第7話壁と尻⑦

俺は露骨に顔をしかめた。


「姉ちゃん、いくら自分が痴女スタイルだからってそういう質問は感心しないぜ。いくら俺だって同級生のプライバシーぐらいは……」

「なに勘違いしてんだタコ。いいから答えろ。いいか、くれぐれもごまかすなよ――パンツは見えてたか?」

「ああ答えてやるさ。スカートがまるっとめくれて丸出しだったとも」

「どの程度?」

「アメリカに大統領の顔が彫られた岩山があるだろ?」

「ラシュモア山?」

「あれの中のジョージ・ワシントンの顔ぐらいだ」

「ほとんど丸出しか……」


そして意外なことに黒い下着だったとも、と言うと、姉はそこから何を納得したのか、何度か頷いた。

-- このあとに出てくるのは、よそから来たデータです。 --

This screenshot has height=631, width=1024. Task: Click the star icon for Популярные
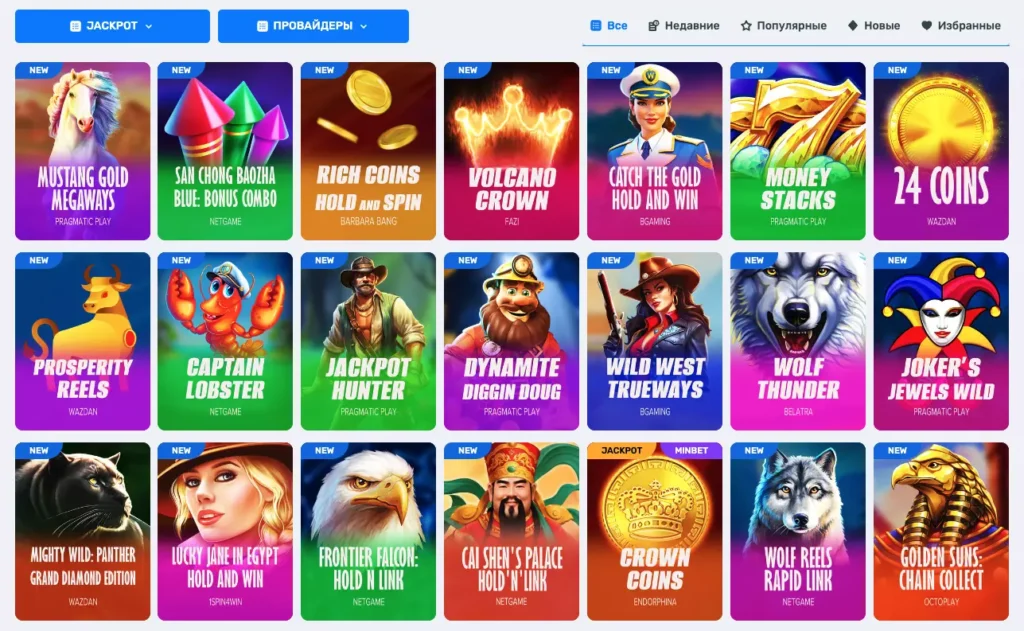tap(746, 25)
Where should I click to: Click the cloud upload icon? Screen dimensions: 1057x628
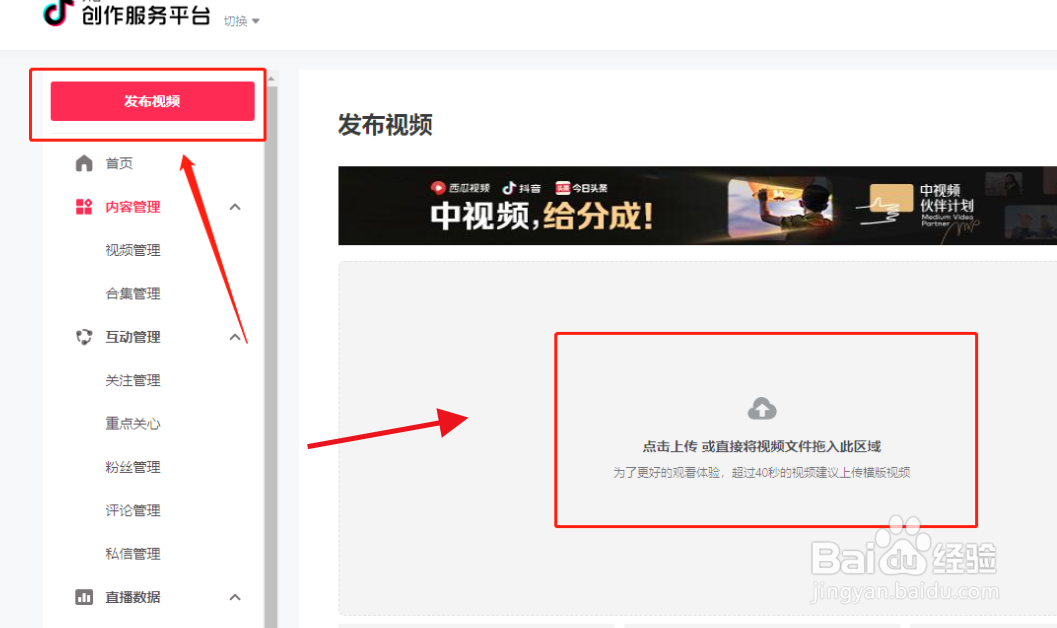click(764, 406)
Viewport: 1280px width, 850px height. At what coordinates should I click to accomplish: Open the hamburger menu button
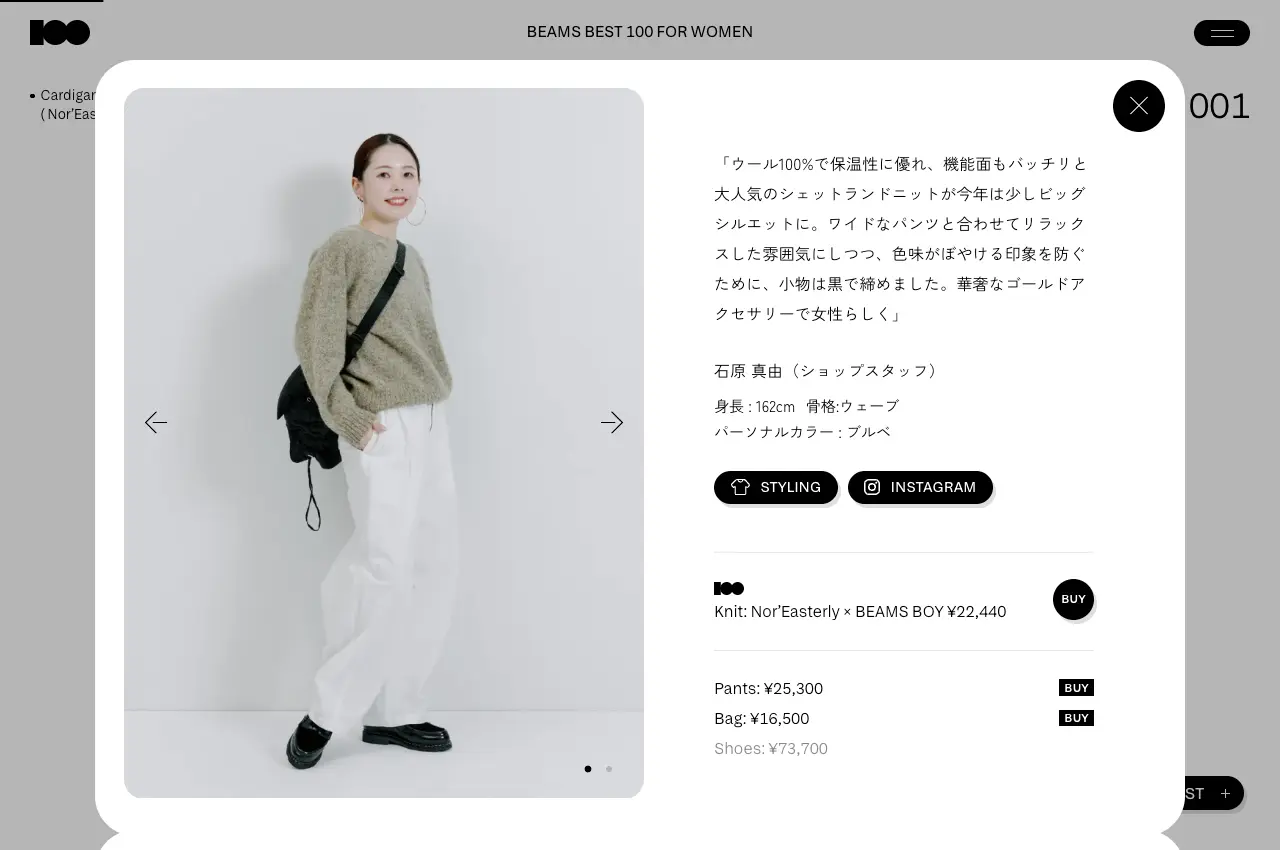[x=1222, y=33]
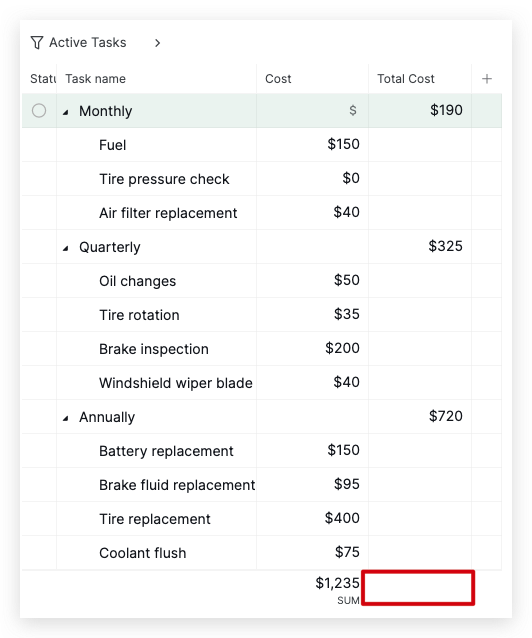Select the Coolant flush task row

(x=262, y=553)
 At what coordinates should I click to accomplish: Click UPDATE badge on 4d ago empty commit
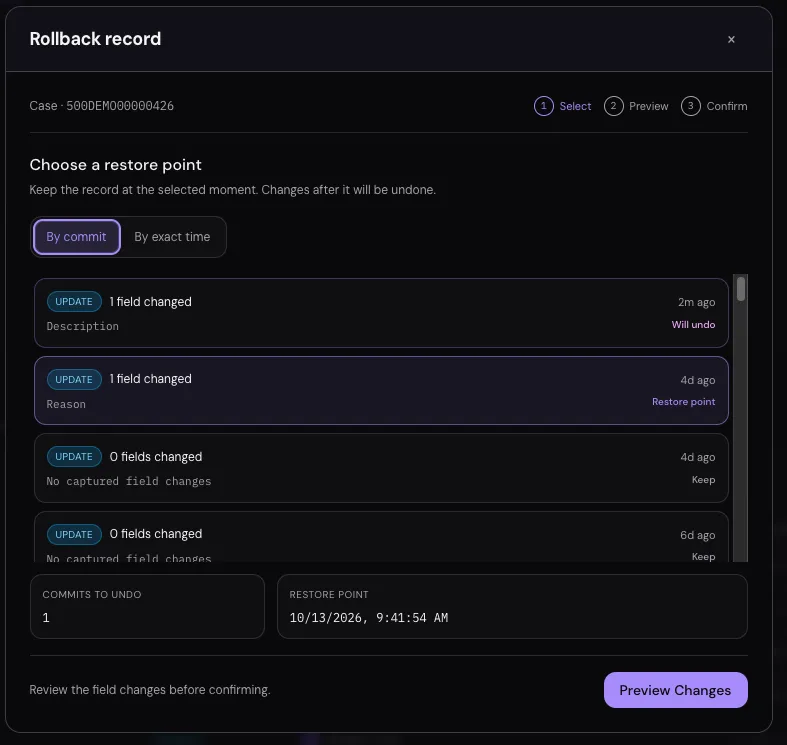pyautogui.click(x=74, y=456)
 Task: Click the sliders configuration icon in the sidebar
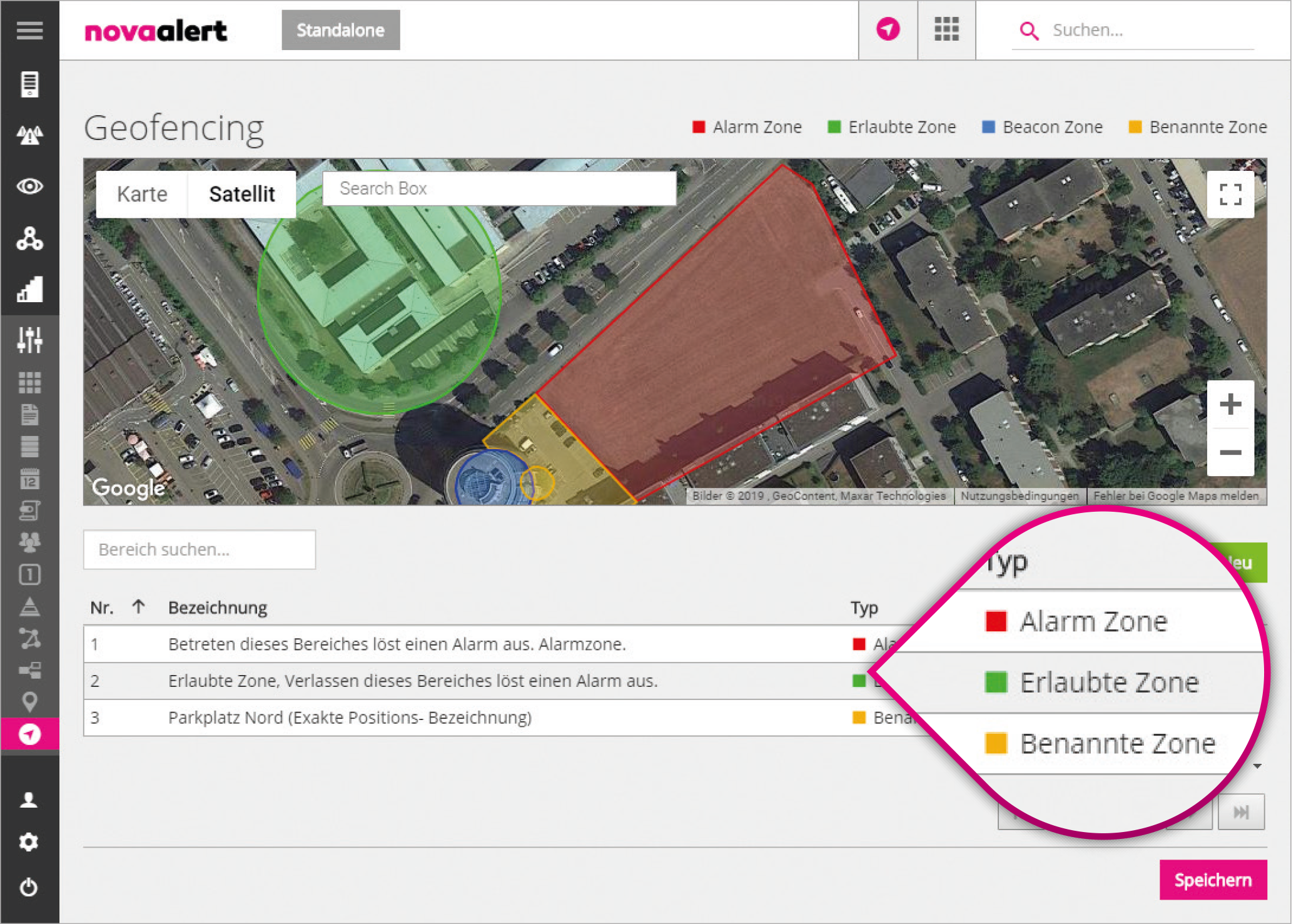coord(29,340)
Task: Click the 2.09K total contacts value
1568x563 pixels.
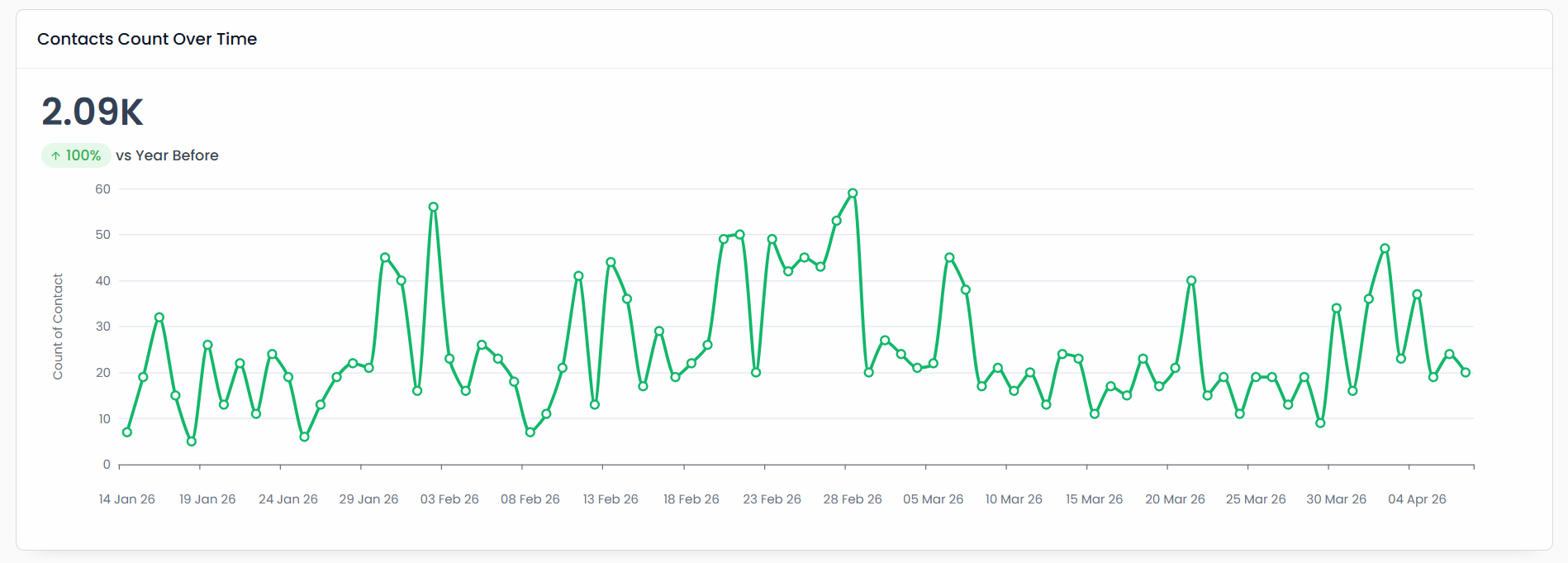Action: pyautogui.click(x=93, y=112)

「さらに質問。アンタはそのブロック塀の崩れたところに、トラックか何か停まってなかった?」


俺は少し驚いて答えた。


「おお、よくわかるねぇ。俺が来たときはもういなかったけど、百百川さんがトラックが停まってないならそこから入れるって……」

「そのブロック塀の穴の位置は? アンタの胸の高さぐらい?」

「たぶんそれよりちょい下ぐらいだな」

「その百百川さんの身長」

「百五十センチぐらいかな」


そう、百百川さんは色々とデカいけど、身長はその限りではない。

クラスでもどちらかと言えば小柄な部類に入る人だし、その低い身長のせいでますます過激なセッティングの身体が目立つ人なのだ。


姉はしばらく何かを考えて――それから何度か頷いた。


「サンゾー」

「何?」

「私は弟として、アンタを小さい頃から色々と鍛えてきたつもりだと思う」

「へ?」

「けれど――根本的に再教育の必要がありそうね」


姉は呆れたような表情で俺を見た。


「どういうこと?」

「はぁ、ニブいわね……私の書いてる小説ならアンタもう殺されてるわよ。逆さ吊りにされた上で首から生き血をすっかり抜かれてね」

「俺、人助けしたのにそんなひどい殺され方するの?」

「はぁ。これが我が弟か、全く……」


レンズの奥の姉の目が俺を叱るように鋭くなった。




「ヒントはやるからよく考えなさい。あのね、その壁の穴はアンタの腰より下の高さぐらい、つまりその百百川さんの胸の高さぐらいにあった。見つけたときには両足が浮いてたんでしょ? 踏み台もなくそんなところによじ登って、尻がハマるまで身体を突っ込めるわけないじゃない」




それは――確かにそうかもしれない。

俺が素直に「まぁ、それは……」と肯定すると、姉は続けた。




「それにねサンゾー、百百川さんはスカートがまるっとめくれてパンツが丸見えだったんでしょう? これが第一、有り得ない。物理的に絶対にありえない」

「は――?」




俺はその言葉に、しばらく考えた。

そう、あの時確かに、百百川さんのパンツは丸見えだった。

否、スカートがまるっとめくれていた、と言ったほうが事実に近い。


いや――違う。

確かに、頭から穴に突っ込んだのなら、スカートはそうはならない。


百百川さんがあんなところにハマっていた理由。

「トラックはまだいる?」という言葉の意味。

壁の前に置かれた錆びた一斗缶。




違う――逆だ。根本的に逆なのだ。

俺が目を見開くと、姉は満足そうに頷いた。